Abu Ali al-Bitar es un pintor sirio que recoge restos de materiales bélicos para construir sus obras. Recicla los objetos que encuentra y con ellos crea instrumentos, candelabros, hornos, cuadros… El arte reside en hacer de los escombros una obra llena de vida. Todo ello lo hace, además, en Douma, a las afueras del este de Damasco, una región ferozmente devastada.

Y es que la desolación ha sido la musa de Abu a la hora de trabajar. “Creo a partir de los objetos que ellos utilizan para destruir”, asegura el artista. Es su particular venganza. Ahora, los restos de los ataques que sufrió su pueblo son su materia prima. Probablemente de ahí provenga su afán por hacer reaparecer el fénix pegando sus alas con las propias cenizas. Una especie de Ícaro que quiere volar lejos del terror.

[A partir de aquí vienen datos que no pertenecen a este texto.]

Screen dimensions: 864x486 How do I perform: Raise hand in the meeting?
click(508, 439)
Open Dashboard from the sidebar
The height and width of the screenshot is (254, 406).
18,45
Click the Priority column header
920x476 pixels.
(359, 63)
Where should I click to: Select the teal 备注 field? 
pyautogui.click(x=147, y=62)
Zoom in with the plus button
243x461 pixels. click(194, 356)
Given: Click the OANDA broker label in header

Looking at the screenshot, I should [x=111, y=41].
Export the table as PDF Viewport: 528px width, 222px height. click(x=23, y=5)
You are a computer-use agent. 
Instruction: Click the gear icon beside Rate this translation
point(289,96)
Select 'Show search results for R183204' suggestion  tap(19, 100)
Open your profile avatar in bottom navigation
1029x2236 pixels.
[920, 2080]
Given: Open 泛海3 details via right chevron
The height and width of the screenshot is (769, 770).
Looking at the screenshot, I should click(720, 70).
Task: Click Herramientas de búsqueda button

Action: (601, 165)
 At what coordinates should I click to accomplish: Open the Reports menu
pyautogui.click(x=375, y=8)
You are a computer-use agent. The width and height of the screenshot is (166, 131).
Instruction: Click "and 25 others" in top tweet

Precisamente la mejor forma de combatir ese miedo es reconstruir el hogar. Y la mejor manera de lograrlo probablemente sea construir una realidad alternativa a partir de las pequeñas cosas que conforman ese clima de seguridad. Porque rodearnos de los detalles que nos hacen sentir en casa y volver atrás en el tiempo genera confianza. Quizá una de las ideas más poderosas sea esa: regenerar la normalidad dentro del miedo continuo.

De hecho, Abu ha sabido deconstruir el conflicto en Siria desde el costumbrismo para darle la vuelta a su significado. Ha transformado esos pequeños elementos que simbolizaban el desastre en libertad. La sonrisa de un niño que vuelve a disfrutar con su juguete, el respiro del que admira un cuadro sin reparar en que fuera puede desatarse el caos en cualquier momento o la dulzura de unas notas de violín en una ciudad ensordecida por los gritos de la guerra. Porque convertir lo extraordinario en cotidiano en un lugar donde la realidad aterra es magia que solo las manos de un artesano excepcional pueden crear.